Description
Given a non-empty array of integers, return the k most frequent elements.
Note:
- You may assume k is always valid, 1 ≤ k ≤ number of unique elements.
- Your algorithm's time complexity must be better than O(n log n), where n is the array's size.
Example
Input: [1,1,1,2,2,3], k = 2, Output: [1,2].

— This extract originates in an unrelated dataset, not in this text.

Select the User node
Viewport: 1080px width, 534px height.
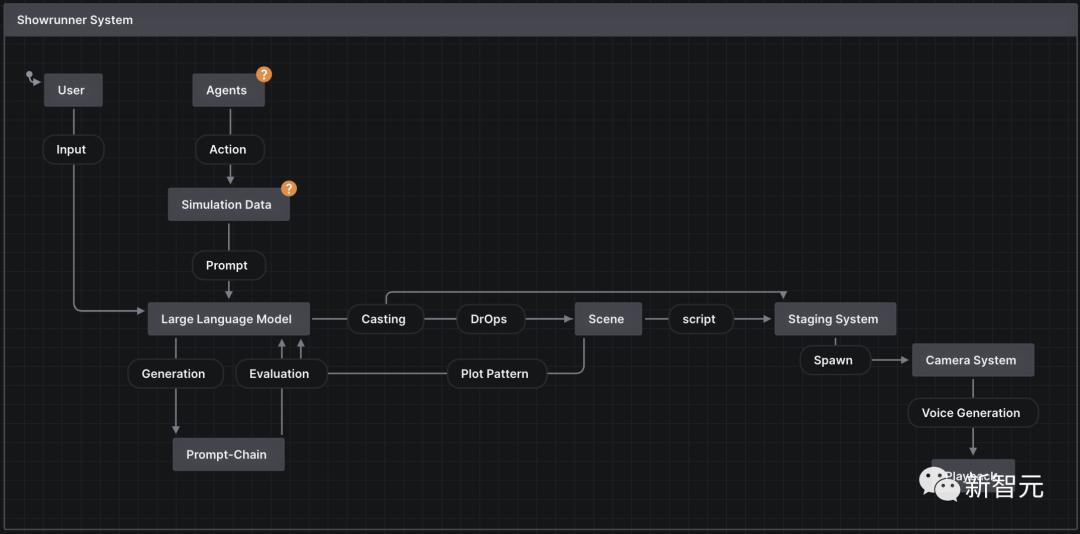[x=72, y=90]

1 is most frequent, 2 is the second frequent element.
Idea
First construct a counter of the elements, then put the elements in an array indexed by the count. Finally, read the array from right to left.
Solution
class Solution {
public:
vector<int> topKFrequent(vector<int>& nums, int k) {
int n = nums.size();
unordered_map<int, int> counter;
vector<vector<int> > counts(n + 1);
vector<int> rtn;
for (auto it = nums.begin(); it != nums.end(); it++) {
int key = *it;
if (counter.find(key) == counter.end()) counter[key] = 1;
else counter[key]++;
}
for (auto it = counter.begin(); it != counter.end(); it++) {
int element = it->first, count = it->second;
counts[count].push_back(element);
}
int index = n;
while (rtn.size() < k) {
for (auto it = counts[index].begin(); it != counts[index].end(); it++) {
if (rtn.size() == k) return rtn;
rtn.push_back(*it);
}
index--;
}
return rtn;
}
};
Performance
20 / 20 test cases passed.
Runtime: 19 ms